### Records for this task
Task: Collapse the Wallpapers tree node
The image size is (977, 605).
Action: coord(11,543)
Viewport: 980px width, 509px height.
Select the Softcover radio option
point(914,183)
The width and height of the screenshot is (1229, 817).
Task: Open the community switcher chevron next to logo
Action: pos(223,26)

### The task
Retype all of the data shown above, word for word.

### Solution
Task: Collapse the Wallpapers tree node
The image size is (977, 605).
Action: coord(11,543)
Viewport: 980px width, 509px height.
Select the Softcover radio option
point(914,183)
The width and height of the screenshot is (1229, 817).
Task: Open the community switcher chevron next to logo
Action: pos(223,26)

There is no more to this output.